According to the Centers for Disease Control and Prevention (CDC), healthcare-associated infections (HAIs), infections patients can acquire while receiving medical treatment in a healthcare facility, are a major, yet often preventable, threat to patient safety. Some of these infections do not respond to drugs such as antibiotics, making them dangerous for all people, but especially for people with weakened immune systems. Together with health care and public health partners, the Vermont Department of Health and the CDC are working to bring increased attention to prevention of HAIs.
To protect patients, more work needs to be done. The CDC recommends three strategies that health care providers should take with every patient, every time, to prevent HAIs and stop the spread of antibiotic resistance:
- Prevent the spread of bacteria and other microorganisms (viruses, fungi) between patients.
- Prevent infections related to surgery and/or catheters.
- Improve antibiotic use.
The good news is that CDC has identified prevention of HAIs as winnable battles – a public health priority with large-scale effects on health and known effective strategies to address it.
Preventing Healthcare-associated infections in Vermont
The Department of Health has a state HAI Plan to guide HAI prevention efforts.

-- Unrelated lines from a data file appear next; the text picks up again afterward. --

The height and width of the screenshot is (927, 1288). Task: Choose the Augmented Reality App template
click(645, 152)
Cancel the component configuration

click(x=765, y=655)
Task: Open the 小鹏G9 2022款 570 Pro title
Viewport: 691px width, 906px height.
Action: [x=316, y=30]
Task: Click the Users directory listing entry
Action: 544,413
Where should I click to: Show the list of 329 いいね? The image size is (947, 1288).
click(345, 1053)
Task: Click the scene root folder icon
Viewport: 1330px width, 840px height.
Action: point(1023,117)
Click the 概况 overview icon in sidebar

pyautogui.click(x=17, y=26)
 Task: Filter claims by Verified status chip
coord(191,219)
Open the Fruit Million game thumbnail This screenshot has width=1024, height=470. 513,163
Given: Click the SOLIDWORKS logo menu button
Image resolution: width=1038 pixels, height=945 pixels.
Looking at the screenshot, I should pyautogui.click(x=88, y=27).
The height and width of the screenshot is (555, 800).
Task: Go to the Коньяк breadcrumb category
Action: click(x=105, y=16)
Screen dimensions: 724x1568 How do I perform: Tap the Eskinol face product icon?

These include:
- Monitoring our state’s progress in preventing infections through Hospital Report Cards and CDC reports.
- Improving antibiotic use by supporting efforts to ensure that patients get the right antibiotic at the right time for the correct dose and duration.
- Coordinating the statewide Collaborative to Prevent Healthcare-Associated Infections and Antimicrobial Resistance (C-PHAR) to prevent multidrug-resistant infections in health care settings.